##### DATASET RECORDS #####

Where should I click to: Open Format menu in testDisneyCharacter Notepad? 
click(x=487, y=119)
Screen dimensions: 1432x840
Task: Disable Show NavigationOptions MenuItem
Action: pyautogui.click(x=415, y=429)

#####

• [YOUR GOAL]
Return the records in their entirety. Keep every character as it is.

• [TASK RESPONSE]
Where should I click to: Open Format menu in testDisneyCharacter Notepad? 
click(x=487, y=119)
Screen dimensions: 1432x840
Task: Disable Show NavigationOptions MenuItem
Action: pyautogui.click(x=415, y=429)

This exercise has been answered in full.